Um es vorwegzunehmen. Der Gerolzhöfer Stadtrat tat es einstimmig. Bürgermeisterin Irmgard Krammer begrüßte den Vorstoß. Krammer kann sich konkret Vortragsreihen zum Thema Energie und den öffentlichen Nahverkehr als Themen vorstellen. „Dazu gehört auch die Bahn, die ich begrüßen würde. Und auch das Nachhaltigkeitszentrum in Handthal muss über den öffentlichen Verkehr erreichbar sein.“
Thomas Vizl kritisierte die sechs Landräte im Steigerwald, „die die größten Bremser des Projekts sind, weil sie fürchten, dass sie Kompetenz aus der Hand geben müssen“. Das bestätigte zweiter Bürgermeister Erich Servatius, der die Stadt bei den Vorgesprächen vertreten hat. Bisher sei dort noch nie ein Landrat zu sehen gewesen. Das Ganze sei eine Initiative der Bürgermeister, die näher an den Menschen seien als Landräte.
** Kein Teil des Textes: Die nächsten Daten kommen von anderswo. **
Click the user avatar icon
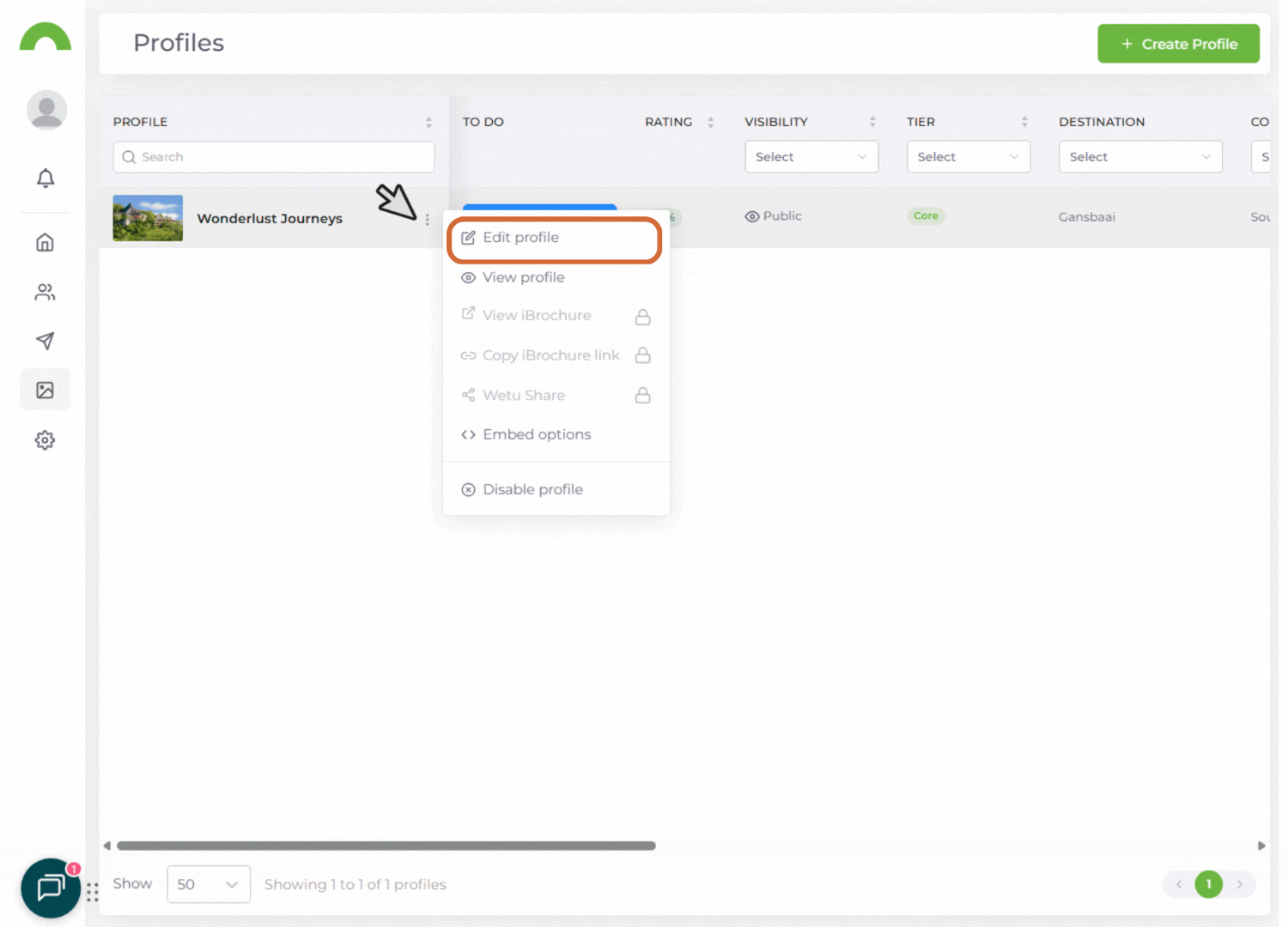point(47,111)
Thorsten Wozniak nannte die Charta „ungriffig“. Wenn die Stadt zustimme, müsse sie auch überlegen, was sie wolle. Das Ungriffige sei gerade der Vorteil, denn das Konzept soll schließlich mit Ideen aus der Bevölkerung belebt werden, entgegnete Burkhard Wächter.
steigerwald.23
Für das Netzwerkprojekt in der Region wurde der vorläufige Name steigerwald.23 gewählt. In ihm stecken Geschichte und Zukunft. Denn aus dem Jahr 1023 stammt die erste Beschreibung des Steigerwaldes, als Kaiser Heinrich II. den Wildbann über dieses Gebiet an den Bischof von Würzburg verlieh. Das jährt sich also 2023 zum 1000. Mal. Daher soll 2023 als zeitliches Ziel und als Vision des Gesamtprojektes „Region Nachhaltigkeit Steigerwald“ verwendet werden, bei dem eine gemeinsame Identität entwickelt werden soll.